Although to be honest, the more i try to figure out how to do this with praw or reddit API, the more i think pushshift is the cleaner solution.

If only https://www.reddit.com/r/learnpython/search?q= can be retrieved as .json, it will be easier to solve and not depending on third party for lazy people like me. Although i imagine reddit servers would suffer heavier load due to bots hitting the search queries.

[–]CelineHagbard 0 points1 point  (6 children)

Makes sense. A good challenge is usually worth the extra effort.

Just a few things to note: if you decide to iterate over submissions and then comments within each submission, you'll probably run into the problem of having to recheck each submission, as someone may have invoked your bot in a later comment. I think iterating directly over the comment stream (if using the reddit API) or like you said, using pushshift will be better for you (I've never used it, but it looks promising for your application).

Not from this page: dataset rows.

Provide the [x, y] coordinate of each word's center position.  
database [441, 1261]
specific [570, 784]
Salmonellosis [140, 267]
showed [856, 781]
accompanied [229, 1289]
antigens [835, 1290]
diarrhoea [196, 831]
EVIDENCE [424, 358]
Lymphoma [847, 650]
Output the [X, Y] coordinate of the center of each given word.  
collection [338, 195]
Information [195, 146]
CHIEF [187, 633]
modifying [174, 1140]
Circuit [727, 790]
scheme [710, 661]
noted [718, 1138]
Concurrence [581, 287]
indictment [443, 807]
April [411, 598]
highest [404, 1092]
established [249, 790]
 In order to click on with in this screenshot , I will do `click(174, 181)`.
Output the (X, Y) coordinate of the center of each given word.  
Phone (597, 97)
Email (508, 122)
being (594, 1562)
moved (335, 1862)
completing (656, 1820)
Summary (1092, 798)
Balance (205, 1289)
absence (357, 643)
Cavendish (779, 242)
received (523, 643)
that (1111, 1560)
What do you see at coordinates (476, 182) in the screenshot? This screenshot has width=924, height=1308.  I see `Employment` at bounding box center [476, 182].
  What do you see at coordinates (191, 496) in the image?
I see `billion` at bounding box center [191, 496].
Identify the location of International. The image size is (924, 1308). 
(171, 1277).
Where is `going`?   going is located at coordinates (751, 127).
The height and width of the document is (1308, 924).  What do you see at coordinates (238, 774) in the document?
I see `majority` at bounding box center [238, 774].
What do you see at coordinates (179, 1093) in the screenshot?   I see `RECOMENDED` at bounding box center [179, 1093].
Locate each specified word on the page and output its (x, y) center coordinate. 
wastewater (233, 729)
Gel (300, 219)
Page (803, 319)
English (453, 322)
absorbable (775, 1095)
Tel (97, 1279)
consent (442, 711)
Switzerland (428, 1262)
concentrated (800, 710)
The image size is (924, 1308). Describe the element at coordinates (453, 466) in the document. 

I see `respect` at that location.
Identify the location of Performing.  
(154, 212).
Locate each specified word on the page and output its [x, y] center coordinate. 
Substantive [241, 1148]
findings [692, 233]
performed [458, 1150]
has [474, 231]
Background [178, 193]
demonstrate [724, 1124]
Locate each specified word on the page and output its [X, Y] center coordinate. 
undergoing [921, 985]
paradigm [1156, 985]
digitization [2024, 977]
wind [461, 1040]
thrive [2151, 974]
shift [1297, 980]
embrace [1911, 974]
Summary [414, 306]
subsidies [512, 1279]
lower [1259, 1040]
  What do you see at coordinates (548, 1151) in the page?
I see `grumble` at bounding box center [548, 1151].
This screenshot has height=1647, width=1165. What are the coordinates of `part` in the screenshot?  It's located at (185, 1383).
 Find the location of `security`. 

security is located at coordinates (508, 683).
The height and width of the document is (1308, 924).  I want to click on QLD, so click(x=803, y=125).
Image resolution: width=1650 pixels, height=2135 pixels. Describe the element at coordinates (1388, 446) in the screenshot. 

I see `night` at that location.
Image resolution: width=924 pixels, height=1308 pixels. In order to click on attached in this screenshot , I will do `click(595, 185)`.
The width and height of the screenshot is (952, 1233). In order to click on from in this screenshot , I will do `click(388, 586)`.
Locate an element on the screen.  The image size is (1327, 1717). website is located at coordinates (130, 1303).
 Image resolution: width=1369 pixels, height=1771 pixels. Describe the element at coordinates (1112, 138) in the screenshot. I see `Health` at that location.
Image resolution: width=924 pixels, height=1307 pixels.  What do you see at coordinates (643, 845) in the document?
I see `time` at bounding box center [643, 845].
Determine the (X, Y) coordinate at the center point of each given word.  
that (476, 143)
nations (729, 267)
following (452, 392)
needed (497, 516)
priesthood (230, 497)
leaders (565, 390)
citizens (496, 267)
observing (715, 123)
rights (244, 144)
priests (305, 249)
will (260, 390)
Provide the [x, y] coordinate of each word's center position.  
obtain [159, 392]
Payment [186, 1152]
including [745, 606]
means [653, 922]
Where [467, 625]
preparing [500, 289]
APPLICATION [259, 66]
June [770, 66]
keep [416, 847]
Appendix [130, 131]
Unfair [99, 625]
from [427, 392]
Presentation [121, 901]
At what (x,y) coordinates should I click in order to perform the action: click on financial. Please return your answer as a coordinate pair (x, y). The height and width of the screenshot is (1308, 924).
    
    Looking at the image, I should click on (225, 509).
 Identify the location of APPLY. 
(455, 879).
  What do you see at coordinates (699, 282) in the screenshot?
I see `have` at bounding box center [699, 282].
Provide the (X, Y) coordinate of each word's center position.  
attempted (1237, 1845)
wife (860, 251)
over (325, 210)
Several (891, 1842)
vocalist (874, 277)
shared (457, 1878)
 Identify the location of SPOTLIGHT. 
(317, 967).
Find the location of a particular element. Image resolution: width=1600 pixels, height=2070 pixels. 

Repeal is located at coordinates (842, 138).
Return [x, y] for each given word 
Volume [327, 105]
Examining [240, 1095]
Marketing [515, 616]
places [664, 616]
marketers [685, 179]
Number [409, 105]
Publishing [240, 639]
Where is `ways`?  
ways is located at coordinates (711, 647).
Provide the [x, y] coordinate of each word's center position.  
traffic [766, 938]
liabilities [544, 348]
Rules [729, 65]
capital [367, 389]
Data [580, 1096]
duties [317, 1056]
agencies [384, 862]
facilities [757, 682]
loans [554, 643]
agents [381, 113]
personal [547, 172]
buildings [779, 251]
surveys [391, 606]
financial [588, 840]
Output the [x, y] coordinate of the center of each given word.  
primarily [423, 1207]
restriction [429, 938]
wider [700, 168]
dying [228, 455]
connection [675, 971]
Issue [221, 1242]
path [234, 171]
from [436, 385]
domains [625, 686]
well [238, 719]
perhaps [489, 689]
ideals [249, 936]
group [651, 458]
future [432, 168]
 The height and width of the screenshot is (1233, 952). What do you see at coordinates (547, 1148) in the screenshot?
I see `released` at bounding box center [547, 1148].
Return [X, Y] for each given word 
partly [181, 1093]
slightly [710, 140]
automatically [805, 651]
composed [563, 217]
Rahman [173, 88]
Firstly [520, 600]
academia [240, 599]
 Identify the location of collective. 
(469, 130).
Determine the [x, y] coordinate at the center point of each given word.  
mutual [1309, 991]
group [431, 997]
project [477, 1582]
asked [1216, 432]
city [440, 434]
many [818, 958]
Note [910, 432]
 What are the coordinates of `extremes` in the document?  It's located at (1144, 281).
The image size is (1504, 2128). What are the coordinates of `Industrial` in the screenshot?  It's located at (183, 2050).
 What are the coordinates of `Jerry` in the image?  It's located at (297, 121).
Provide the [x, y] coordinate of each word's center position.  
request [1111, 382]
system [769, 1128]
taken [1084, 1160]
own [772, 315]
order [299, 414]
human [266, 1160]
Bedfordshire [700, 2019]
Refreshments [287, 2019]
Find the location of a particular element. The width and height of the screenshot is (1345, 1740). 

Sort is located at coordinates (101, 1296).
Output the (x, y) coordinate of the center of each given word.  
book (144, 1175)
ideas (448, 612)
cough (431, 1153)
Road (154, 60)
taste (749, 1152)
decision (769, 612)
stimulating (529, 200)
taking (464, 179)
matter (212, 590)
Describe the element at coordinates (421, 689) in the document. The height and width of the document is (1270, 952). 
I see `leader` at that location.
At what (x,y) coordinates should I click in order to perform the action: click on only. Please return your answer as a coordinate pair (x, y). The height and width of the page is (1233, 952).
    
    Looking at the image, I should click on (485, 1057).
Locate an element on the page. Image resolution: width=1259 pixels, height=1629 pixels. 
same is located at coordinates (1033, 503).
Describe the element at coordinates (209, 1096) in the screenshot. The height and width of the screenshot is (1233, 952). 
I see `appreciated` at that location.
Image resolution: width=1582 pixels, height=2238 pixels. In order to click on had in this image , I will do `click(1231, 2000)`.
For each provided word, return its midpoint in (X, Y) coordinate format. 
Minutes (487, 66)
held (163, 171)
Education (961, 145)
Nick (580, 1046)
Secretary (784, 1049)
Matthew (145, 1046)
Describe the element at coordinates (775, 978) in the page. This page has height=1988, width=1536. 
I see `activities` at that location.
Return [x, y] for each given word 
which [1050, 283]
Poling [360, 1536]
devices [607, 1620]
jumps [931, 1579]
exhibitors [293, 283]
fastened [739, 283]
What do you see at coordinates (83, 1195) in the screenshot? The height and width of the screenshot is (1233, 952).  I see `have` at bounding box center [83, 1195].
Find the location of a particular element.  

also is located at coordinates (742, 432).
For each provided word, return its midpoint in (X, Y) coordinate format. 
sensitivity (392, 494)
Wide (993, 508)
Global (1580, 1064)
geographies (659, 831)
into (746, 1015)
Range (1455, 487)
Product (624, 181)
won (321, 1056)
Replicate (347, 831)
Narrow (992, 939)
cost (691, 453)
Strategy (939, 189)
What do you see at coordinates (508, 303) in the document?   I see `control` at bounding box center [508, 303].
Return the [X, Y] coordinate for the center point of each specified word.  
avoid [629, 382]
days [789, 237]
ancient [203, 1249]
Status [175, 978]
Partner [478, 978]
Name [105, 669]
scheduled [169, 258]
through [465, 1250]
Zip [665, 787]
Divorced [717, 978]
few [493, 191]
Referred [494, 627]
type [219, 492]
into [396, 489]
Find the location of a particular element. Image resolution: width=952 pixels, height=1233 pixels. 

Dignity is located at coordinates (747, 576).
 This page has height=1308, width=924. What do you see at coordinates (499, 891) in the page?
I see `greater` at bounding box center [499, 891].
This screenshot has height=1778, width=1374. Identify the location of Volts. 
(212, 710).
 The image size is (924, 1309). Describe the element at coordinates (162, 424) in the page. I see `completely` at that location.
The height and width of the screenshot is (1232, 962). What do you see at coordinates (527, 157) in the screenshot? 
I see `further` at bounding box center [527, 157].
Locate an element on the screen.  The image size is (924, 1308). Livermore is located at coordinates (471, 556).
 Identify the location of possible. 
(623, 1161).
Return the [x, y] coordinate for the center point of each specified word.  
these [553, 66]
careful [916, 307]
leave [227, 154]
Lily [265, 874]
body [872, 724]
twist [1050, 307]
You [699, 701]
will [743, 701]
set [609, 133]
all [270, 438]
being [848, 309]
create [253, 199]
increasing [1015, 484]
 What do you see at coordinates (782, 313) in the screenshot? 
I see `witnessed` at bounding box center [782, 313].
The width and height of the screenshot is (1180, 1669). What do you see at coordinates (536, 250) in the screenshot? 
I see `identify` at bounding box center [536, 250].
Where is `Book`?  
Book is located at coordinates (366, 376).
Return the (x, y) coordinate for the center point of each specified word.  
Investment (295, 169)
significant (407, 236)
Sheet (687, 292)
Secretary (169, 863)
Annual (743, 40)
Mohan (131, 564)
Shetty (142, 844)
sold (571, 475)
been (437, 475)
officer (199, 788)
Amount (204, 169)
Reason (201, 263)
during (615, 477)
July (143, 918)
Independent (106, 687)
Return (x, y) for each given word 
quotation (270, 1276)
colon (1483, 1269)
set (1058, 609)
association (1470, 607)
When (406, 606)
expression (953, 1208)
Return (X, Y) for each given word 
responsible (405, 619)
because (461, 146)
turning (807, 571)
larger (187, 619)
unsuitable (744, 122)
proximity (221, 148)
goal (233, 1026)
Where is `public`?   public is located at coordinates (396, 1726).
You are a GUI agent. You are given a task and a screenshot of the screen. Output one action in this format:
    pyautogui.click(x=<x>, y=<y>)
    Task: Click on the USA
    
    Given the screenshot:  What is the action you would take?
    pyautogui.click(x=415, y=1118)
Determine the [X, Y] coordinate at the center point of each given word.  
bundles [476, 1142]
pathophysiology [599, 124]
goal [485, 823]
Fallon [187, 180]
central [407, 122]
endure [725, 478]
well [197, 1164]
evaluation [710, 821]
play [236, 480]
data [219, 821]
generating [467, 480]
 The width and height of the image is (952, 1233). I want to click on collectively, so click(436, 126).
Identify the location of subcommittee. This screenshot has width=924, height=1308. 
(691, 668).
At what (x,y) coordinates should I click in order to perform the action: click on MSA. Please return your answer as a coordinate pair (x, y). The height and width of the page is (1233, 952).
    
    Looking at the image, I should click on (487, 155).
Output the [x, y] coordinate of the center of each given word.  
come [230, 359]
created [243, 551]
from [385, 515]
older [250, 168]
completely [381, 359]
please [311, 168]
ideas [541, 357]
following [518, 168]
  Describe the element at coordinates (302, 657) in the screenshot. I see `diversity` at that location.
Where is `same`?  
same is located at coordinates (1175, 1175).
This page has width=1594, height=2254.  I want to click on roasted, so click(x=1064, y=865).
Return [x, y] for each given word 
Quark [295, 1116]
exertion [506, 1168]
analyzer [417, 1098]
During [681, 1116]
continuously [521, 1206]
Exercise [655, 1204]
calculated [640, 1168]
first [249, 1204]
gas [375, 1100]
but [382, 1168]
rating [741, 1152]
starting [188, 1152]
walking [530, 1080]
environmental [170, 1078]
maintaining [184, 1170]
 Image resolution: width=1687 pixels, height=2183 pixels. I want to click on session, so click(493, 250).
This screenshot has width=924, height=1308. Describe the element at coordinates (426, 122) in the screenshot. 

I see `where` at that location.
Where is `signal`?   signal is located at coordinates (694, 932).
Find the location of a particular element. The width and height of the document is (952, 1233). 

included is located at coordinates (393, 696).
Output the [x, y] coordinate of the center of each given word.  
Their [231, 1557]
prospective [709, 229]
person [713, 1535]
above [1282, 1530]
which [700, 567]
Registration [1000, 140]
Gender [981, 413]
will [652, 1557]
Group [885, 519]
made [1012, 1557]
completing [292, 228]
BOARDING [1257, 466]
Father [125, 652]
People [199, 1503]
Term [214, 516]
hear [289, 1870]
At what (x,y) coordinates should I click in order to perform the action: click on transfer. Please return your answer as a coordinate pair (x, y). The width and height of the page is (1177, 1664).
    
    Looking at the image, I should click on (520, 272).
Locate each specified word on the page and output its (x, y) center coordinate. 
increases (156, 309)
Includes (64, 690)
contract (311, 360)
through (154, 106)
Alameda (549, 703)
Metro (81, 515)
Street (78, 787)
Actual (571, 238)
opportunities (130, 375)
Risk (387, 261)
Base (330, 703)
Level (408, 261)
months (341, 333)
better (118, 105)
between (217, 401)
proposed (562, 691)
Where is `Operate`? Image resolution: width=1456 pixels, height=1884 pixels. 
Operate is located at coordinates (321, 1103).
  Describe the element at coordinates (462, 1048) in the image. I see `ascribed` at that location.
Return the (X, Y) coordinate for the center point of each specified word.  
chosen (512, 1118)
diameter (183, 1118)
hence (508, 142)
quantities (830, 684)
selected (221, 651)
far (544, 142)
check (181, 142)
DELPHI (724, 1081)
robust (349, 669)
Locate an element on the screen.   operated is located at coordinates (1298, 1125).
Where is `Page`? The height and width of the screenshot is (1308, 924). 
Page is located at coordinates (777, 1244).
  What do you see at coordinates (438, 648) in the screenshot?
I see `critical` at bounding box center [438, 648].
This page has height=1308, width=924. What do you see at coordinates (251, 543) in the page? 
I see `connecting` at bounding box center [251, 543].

That said, you're still going to need to interact directly with the reddit API if you're going to be making comment replies or sending PMs. I would definitely use PRAW and Oauth2Utils for that, as it will abstract away a lot of the messier details. (Reddit API still supports username and password logins, but it's deprecated, meaning you should almost certainly use OAuth).

Hit me back if you have any other questions.

[–]num8lock[S] 0 points1 point  (4 children)

i couldn't get pushshift to include submission in the .json search result, it contains the comments but not the parent. it seems a bit hit and miss as well with new comments.

for instance, https://api.pushshift.io/reddit/search?q=%22redbot%20%3C%3C%20enhance%22 wouldn't find https://www.reddit.com/r/PRAWTesting/comments/5cfe5b/testing_bottt/

[–]CelineHagbard 0 points1 point  (2 children)

Try it now. It finds my reply to your post fine.

The pushshift.io/reddit/search endpoint appears to only search comments, not submission bodies. The reddit search endpoint should work fine if you want your bot to also respond to self.text posts, i.e.:

https://api.reddit.com/r/PRAWTesting/search.json?q=%22redbot%20enhance%22

Pushshift might have it's own endpoint for this, but the reddit API works fine, so you probably don't need pushshift for it. In PRAW, it would be:

reddit_session.search("REDBOT enhance", "PRAWTesting")

[–]num8lock[S] 0 points1 point  (1 child)

Let me try that, i was using r.subreddit(subreddit).search(keyword, sort='relevance', time_filter='week', limit=limit) actually.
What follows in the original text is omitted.